== Extract to read ==

None of the measures announced thus far address the root cause of today’s high prices: Power supply. Whether you think this push is spot-on or not, European governments are major proponents of lower-emissions energy generation, which means switching domestic energy production from coal to renewables.

In Germany and other key nations, the “renewable” category doesn’t include nuclear, tied to the political push to phase out reactors following Japan’s Fukushima disaster a decade ago. That leaves wind and solar—intermittent sources of energy that produce well when the wind blows and the sun shines, but not otherwise, and effective storage is lacking. Hence, European nations are heavily dependent on natural gas, which burns cleaner than coal. But that natural gas comes chiefly from Russian pipelines and other nations’ tankers, not domestic sources, leaving supply and prices vulnerable to “President” Vladimir Putin’s whims and seaborne freight prices, which are up.

European wind power output was already tepid this year entering last week, when the wind stopped blowing in the North Sea. Wind-based electricity generation tumbled. Much of Europe took a hit, but the UK bore the brunt because when it switched to imported energy, it became dependent on undersea cables from France. UK prices were already significantly higher than Continental prices when one of those cables caught fire Wednesday, which the National Grid estimates will put it out of commission for half a year. To fill the shortfall, the Brits are turning back to their four remaining coal-fired plants. Ultimately, however, the real solution will likely be for the wind to start blowing again.

This isn’t the first time the shift to wind and solar has had a similar effect. South Australia dealt with spiking prices and rolling blackouts back in 2017, and Californians are quite familiar with them. They are a headache, but only a temporary one—and one economies are pretty adept at overcoming. Which is good, because there just isn’t a lot governments can do to turn the lights back on instantly. No matter how many wind turbines the Spanish government promotes, for example, they are all for naught if the wind doesn’t blow. Politicians can’t make the sun shine 24/7/365 either. The ECB can’t build pipelines, approve nuclear reactors, enter the fracking business (which governments on the Continent largely haven’t permitted anyway) or spearhead new technologies. About the only manmade solution we can think of is to put all of Europe’s politicians on a barge in the North Sea and let them blow all their hot air at the turbines—and even then, it probably wouldn’t help Southern Europe.

== Data lines ==
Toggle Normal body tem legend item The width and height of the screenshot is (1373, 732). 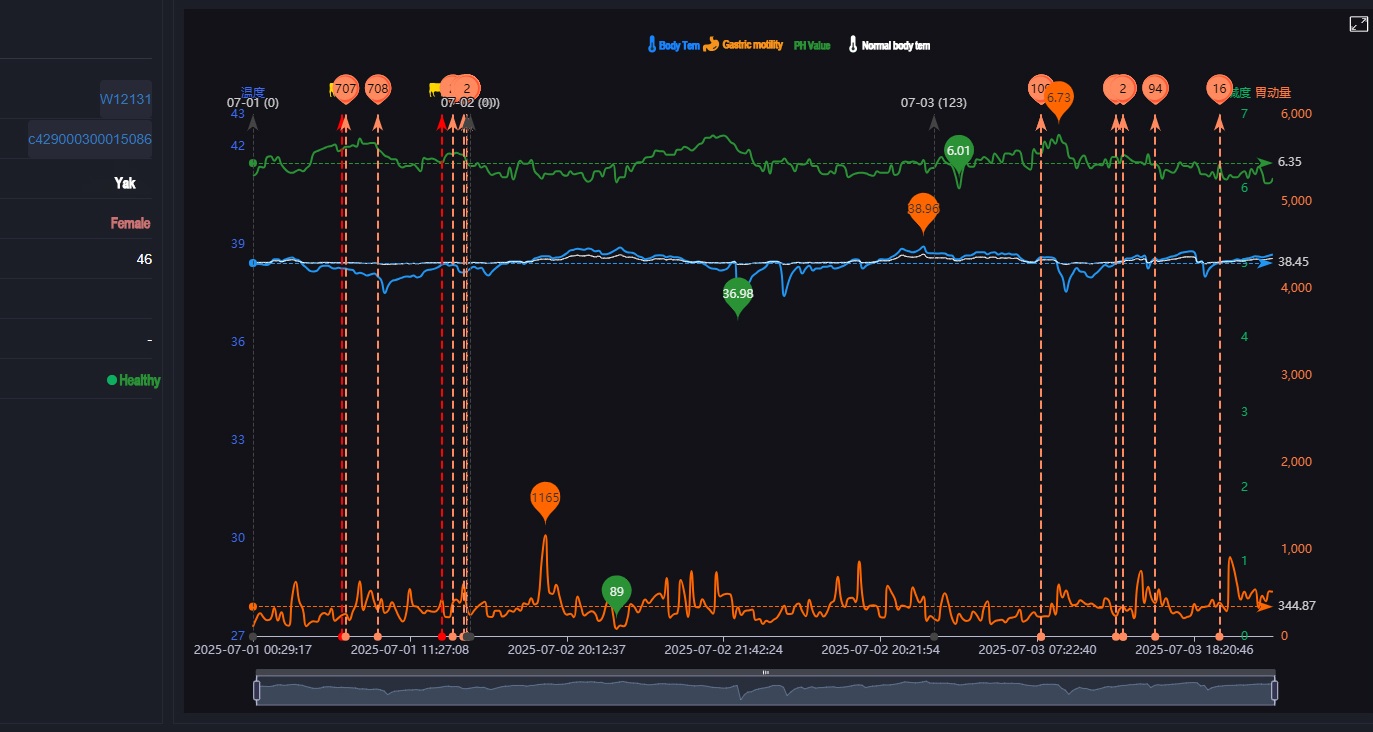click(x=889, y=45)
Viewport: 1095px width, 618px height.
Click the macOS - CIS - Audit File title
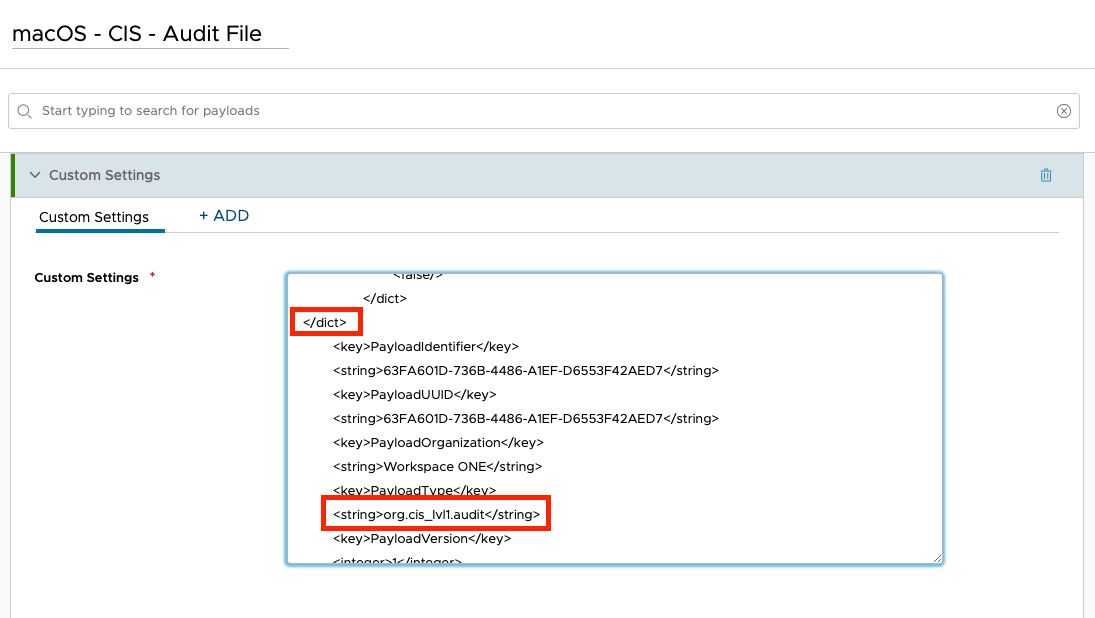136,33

== Objectives ==
A) In the text on Europe's energy prices, rewrite the passage from "None of the" up to and including "coal to renewables.", changing "European governments" to "EU governments".
B) In the text on Europe's energy prices, how long does the National Grid estimate the burned undersea cable will be out of commission?

== Solved problems ==
A)
None of the measures announced thus far address the root cause of today’s high prices: Power supply. Whether you think this push is spot-on or not, EU governments are major proponents of lower-emissions energy generation, which means switching domestic energy production from coal to renewables.

B) Half a year.